Emrah Karakus

Grant Type

Dissertation Fieldwork Grant

Institutional Affiliation

Arizona, U. of

Grant number

Gr. 9822

Approve Date

April 30, 2019

Project Title

Karakus, Emrah (Arizona, U. of) "Kurdish Lubunyas: Securitization of Queer Subjectivities in Kurdish Turkey"

The conflict between the Turkish state and Kurdistan Worker’s Party (PKK) that began in 1984 entered a cease-fire in 2010, but returned to re-intensified militarized conflict in 2015. This has led to massive infrastructural and human destruction in Southeast Turkey, accompanied by intensified surveillance and urban counterinsurgency against Kurds. As with many aspects of Kurdish identity politics, the ways in which Kurdish LGBTI folks are articulating, debating and living identities have been intimately and increasingly interwoven with these institutions, discourses, and practices of securitization. This study consists of 12 months of ethnographic research to understand how Kurdish LGBTI persons’ identities and daily lives are being restructured through a relationship to forms of securitization.
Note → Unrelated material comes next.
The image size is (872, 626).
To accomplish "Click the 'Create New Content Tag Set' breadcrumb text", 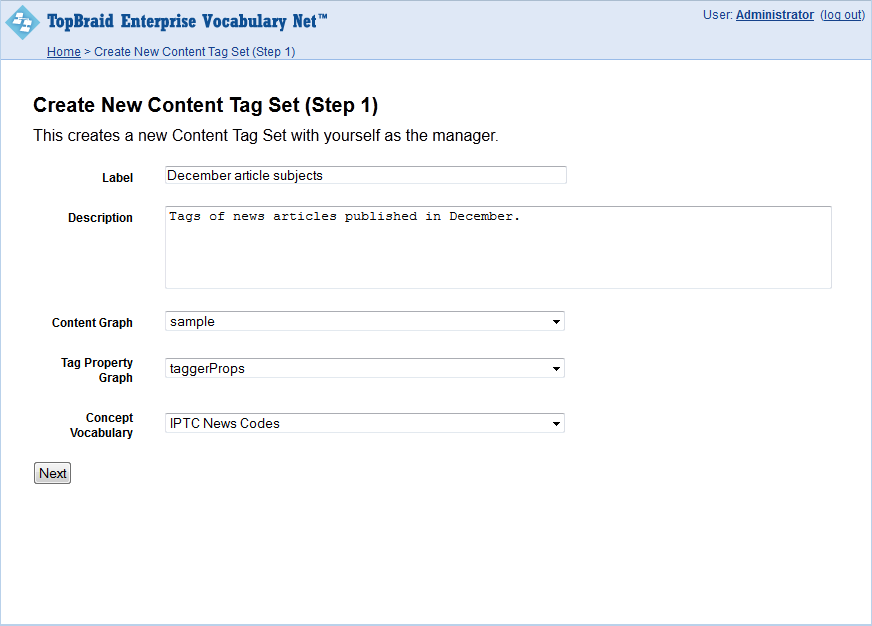I will coord(195,52).
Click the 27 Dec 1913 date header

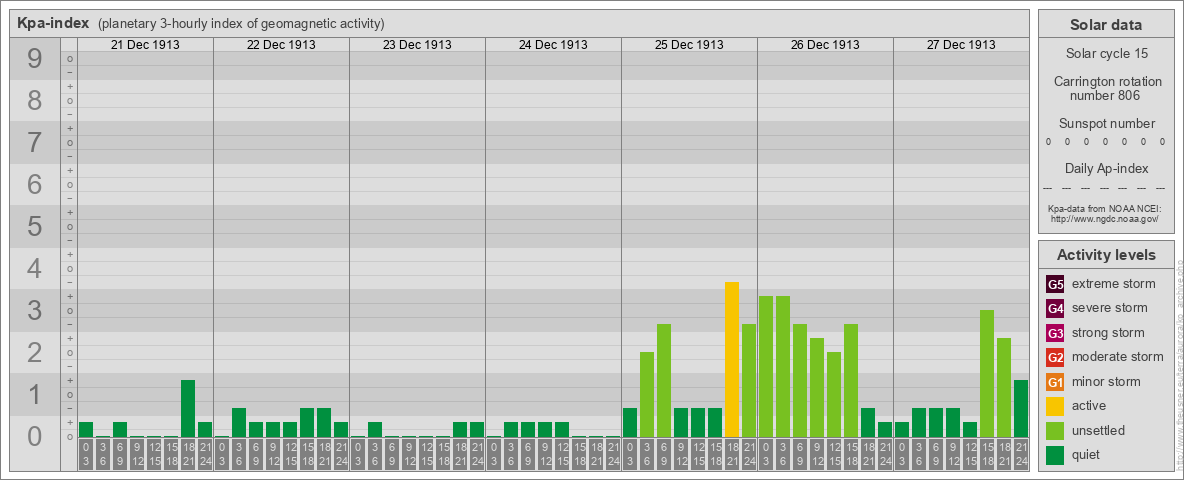(961, 45)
I will conduct fieldwork in Kurdish LGBTI organizations and apartment settings rented by Kurdish lubunya sex workers in Istanbul and Diyarbakir, and in public gatherings and intimate spaces such as cruising parks, and cafes and bars in order to understand how daily habits and dynamics of social interaction among Kurdish lubunyas are being formed in relation to techniques of surveillance and securitization, and how the forms of securitization experienced by lubunyas link to broader securitization of both Kurdish people and LGBTI non-Kurdish people in Turkey.